Kitchen Science: Edible Juice Bubbles
This is a fun kitchen science project that can add a huge wow factor to almost any dish you serve. Molecular gastronomy – sometimes called modernist cuisine – isn’t just for adults, however, as it is the kind of delicious science that kids of all ages seem to really enjoy. The littlest ones can watch and then play with – and eat – the results, although older children and teens can probably follow this recipe all by themselves. While kids (and even some adults) may not be familiar with the term “molecular gastronomy,” if you tell them they’re going to take a liquid and turn it into little jelly-like bubbles they can hold in their hand and then eat, you’re sure to capture their attention.
The science behind this neat trick is called spherification and it is commonly used in many restaurants today because it’s one of the easiest techniques in the molecular gastronomy toolbox. I’ve enjoyed finding little pearls or bubbles of beet juice, green tea, watermelon, sriracha, balsamic, grapefruit and more on restaurant plates over the past few years.

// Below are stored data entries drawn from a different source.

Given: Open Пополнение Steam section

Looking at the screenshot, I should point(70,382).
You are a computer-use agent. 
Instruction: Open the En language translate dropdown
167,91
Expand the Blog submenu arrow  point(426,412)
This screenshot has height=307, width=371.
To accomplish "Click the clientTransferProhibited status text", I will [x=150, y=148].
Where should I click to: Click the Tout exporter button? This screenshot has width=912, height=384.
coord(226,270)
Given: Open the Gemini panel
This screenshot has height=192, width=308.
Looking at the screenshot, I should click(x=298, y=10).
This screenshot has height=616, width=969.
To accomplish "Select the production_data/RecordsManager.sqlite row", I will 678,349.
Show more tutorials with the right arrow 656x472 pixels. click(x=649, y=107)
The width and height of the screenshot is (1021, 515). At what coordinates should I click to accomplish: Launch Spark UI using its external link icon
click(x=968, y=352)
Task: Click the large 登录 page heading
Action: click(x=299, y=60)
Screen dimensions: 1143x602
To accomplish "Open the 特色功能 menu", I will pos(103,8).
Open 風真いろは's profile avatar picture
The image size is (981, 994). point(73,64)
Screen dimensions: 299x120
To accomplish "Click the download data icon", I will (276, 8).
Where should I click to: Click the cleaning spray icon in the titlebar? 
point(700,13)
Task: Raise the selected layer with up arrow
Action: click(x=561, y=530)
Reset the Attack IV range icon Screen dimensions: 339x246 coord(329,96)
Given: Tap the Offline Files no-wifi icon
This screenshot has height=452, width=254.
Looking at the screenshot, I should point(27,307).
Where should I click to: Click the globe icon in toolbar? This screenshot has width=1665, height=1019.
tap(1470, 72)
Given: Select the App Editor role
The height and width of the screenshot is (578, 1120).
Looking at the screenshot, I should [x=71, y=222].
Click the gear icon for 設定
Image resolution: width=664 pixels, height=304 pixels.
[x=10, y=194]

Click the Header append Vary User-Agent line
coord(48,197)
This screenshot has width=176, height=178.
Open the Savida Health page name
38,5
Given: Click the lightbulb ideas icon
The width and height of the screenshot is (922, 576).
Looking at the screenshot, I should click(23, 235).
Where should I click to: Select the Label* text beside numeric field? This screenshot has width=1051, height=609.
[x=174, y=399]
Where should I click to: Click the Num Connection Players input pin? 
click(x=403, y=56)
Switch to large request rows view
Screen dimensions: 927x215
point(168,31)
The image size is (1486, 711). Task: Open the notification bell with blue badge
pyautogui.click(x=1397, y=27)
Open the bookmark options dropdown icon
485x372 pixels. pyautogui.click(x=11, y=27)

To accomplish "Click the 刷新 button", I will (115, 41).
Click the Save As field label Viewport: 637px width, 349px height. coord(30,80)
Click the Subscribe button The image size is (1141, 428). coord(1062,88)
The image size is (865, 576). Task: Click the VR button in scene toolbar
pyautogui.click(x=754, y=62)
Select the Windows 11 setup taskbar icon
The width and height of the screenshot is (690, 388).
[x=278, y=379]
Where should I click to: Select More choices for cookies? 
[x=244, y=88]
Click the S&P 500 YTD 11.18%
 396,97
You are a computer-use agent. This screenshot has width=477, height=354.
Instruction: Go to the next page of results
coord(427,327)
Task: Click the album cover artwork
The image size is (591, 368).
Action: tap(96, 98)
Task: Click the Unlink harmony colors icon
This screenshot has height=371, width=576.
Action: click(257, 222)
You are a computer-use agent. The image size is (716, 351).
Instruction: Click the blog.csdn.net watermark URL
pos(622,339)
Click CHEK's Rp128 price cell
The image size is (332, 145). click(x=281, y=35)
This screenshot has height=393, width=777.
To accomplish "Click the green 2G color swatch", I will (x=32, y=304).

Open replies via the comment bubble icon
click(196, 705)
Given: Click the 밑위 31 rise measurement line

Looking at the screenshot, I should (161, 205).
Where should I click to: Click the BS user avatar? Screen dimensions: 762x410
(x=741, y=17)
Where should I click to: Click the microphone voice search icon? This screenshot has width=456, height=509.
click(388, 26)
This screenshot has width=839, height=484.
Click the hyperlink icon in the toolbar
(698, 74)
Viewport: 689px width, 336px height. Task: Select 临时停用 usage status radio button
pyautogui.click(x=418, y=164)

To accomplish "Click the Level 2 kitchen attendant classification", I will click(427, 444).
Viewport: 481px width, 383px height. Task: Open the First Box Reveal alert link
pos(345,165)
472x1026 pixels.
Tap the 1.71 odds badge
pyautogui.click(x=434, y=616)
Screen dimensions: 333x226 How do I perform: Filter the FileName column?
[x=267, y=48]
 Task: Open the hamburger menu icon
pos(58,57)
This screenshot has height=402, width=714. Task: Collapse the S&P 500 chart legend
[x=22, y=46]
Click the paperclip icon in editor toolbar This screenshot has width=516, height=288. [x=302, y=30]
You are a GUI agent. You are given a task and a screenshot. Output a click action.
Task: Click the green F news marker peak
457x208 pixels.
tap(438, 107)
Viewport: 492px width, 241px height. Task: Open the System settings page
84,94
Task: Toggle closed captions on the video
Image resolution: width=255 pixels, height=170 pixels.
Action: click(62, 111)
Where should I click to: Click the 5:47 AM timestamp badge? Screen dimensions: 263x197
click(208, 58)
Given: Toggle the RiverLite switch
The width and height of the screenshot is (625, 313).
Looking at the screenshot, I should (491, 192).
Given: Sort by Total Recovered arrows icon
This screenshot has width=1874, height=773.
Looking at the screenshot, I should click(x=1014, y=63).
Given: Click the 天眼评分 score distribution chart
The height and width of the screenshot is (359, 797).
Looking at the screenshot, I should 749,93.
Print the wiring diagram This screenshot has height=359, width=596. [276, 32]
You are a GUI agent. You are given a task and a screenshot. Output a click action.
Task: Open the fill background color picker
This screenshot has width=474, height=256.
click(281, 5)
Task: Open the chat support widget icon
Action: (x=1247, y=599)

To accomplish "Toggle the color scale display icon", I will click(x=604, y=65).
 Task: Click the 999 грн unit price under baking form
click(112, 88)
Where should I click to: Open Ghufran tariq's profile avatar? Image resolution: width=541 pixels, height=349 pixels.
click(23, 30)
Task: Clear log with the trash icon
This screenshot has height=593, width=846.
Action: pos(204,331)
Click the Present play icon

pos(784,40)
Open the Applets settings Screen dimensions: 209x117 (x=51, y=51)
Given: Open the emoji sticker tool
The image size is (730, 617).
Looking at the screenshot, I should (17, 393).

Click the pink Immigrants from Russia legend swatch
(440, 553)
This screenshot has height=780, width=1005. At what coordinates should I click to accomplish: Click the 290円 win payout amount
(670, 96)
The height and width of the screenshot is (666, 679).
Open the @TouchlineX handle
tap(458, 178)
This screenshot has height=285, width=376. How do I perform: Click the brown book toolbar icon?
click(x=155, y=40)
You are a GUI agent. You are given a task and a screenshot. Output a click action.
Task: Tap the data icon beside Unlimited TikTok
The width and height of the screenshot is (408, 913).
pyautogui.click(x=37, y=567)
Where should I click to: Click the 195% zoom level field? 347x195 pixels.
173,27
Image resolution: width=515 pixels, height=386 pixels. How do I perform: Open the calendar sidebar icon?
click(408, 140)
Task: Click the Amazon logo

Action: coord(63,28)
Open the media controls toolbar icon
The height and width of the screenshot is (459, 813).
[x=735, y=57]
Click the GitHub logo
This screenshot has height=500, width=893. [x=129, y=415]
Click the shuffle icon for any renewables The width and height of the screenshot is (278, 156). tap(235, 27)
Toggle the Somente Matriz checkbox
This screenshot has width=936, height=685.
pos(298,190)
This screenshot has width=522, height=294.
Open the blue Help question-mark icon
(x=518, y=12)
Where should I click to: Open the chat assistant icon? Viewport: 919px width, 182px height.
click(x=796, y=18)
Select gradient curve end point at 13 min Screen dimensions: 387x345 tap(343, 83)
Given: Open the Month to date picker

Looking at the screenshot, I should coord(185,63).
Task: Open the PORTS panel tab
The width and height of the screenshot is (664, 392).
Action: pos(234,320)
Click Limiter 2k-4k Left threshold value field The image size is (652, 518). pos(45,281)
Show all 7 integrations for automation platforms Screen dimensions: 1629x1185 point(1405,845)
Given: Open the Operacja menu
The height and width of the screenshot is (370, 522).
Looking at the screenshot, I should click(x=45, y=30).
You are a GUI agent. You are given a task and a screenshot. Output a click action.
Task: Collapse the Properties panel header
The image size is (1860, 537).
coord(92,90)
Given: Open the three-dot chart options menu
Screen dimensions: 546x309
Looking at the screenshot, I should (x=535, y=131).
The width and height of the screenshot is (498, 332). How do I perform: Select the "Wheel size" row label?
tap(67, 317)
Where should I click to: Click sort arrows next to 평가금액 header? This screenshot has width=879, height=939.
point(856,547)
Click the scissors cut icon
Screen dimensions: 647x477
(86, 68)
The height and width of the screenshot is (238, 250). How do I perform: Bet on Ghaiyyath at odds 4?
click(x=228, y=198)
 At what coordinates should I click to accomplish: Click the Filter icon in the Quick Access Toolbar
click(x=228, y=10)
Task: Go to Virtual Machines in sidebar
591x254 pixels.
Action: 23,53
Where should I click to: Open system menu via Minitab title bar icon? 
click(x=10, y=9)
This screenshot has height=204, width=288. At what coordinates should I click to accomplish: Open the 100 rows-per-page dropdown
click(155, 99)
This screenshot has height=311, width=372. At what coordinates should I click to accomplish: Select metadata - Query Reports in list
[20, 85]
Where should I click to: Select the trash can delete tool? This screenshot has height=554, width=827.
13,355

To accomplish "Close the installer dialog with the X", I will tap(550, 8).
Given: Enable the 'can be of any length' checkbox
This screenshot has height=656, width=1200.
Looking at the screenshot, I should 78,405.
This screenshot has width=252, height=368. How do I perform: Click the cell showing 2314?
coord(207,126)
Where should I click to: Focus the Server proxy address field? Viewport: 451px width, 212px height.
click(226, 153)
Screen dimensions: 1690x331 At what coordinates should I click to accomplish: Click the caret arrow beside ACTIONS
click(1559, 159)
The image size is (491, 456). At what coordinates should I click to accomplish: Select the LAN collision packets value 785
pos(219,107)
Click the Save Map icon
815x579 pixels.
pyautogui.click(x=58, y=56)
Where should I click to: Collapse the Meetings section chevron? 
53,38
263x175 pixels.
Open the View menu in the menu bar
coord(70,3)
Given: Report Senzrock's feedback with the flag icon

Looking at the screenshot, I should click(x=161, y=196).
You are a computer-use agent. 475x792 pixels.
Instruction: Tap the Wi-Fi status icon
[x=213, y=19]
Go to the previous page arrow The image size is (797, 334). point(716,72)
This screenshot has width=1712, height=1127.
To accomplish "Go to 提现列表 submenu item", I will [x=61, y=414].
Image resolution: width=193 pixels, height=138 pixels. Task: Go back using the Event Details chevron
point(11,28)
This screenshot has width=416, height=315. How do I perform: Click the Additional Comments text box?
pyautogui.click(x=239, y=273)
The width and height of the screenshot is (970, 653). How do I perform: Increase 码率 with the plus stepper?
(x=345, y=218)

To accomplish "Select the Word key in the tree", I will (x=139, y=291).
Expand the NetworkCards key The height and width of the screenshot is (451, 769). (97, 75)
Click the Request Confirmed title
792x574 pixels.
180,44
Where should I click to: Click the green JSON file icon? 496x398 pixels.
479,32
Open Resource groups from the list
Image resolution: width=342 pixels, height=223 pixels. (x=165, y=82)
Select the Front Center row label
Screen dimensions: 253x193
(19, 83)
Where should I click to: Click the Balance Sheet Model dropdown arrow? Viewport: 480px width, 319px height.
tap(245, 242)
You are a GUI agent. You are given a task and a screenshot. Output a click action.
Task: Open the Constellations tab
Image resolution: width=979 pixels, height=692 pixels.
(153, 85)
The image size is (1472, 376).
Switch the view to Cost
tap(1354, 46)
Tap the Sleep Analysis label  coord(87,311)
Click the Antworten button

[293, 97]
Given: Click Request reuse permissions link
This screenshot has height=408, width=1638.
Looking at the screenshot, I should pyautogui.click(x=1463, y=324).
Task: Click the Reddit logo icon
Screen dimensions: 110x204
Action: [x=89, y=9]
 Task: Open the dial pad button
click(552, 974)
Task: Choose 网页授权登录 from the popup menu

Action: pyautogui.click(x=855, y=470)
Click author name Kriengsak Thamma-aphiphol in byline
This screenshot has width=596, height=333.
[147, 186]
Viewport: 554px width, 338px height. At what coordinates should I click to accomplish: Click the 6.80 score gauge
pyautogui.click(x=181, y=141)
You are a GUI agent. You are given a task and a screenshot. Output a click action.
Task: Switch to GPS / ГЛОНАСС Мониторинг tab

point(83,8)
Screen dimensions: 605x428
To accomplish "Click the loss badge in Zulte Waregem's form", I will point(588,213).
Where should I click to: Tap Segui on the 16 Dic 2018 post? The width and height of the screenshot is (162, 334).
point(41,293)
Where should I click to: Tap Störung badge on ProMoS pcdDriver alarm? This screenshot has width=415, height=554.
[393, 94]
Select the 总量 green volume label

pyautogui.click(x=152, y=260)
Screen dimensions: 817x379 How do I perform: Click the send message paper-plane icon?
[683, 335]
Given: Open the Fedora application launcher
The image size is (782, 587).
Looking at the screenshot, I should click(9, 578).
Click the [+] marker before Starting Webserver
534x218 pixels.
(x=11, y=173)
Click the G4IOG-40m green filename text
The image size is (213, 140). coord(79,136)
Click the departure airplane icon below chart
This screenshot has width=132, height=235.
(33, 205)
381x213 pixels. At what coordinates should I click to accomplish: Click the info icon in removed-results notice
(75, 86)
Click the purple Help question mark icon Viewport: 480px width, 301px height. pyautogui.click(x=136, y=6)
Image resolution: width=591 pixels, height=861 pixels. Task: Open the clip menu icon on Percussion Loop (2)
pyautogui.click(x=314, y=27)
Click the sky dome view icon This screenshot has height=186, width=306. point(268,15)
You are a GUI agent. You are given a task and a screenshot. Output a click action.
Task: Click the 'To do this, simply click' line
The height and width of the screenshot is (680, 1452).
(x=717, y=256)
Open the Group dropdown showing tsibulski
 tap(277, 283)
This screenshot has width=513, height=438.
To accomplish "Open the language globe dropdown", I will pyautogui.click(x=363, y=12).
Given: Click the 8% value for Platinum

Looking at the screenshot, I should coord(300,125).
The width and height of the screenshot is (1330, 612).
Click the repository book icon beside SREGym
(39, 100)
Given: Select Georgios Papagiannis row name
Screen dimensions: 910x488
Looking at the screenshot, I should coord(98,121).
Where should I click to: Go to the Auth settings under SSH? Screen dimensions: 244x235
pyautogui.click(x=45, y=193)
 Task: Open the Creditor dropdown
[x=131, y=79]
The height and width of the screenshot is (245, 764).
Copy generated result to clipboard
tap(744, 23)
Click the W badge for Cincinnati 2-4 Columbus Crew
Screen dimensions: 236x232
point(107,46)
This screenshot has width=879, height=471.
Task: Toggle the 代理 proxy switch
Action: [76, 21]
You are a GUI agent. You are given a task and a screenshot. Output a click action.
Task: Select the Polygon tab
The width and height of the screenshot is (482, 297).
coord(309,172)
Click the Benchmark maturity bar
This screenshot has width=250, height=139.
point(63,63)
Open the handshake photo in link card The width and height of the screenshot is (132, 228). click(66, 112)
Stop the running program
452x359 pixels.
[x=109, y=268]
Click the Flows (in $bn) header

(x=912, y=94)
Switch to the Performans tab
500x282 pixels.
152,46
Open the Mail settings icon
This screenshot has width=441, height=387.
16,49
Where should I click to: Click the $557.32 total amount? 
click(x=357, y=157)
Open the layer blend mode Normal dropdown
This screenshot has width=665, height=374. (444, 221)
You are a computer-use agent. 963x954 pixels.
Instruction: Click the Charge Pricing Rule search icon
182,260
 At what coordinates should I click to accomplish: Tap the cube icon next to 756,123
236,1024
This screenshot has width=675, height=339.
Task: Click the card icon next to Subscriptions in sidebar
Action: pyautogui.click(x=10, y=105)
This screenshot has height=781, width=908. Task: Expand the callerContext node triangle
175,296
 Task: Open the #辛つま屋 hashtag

You only need a few simple ingredients and tools to conduct this experiment, outlined below. If you’re using water instead of juice, it might be fun to add a drop or two of food coloring so the experiment is more visually appealing. You can find the two necessary food-grade chemicals, both of which are naturally derived, online or at local molecular gastronomy supply shops. Sources in Canada include Powder for Texture and Nella Cucina; in the United States visit Modernist Pantry’s online shop, which also ships worldwide.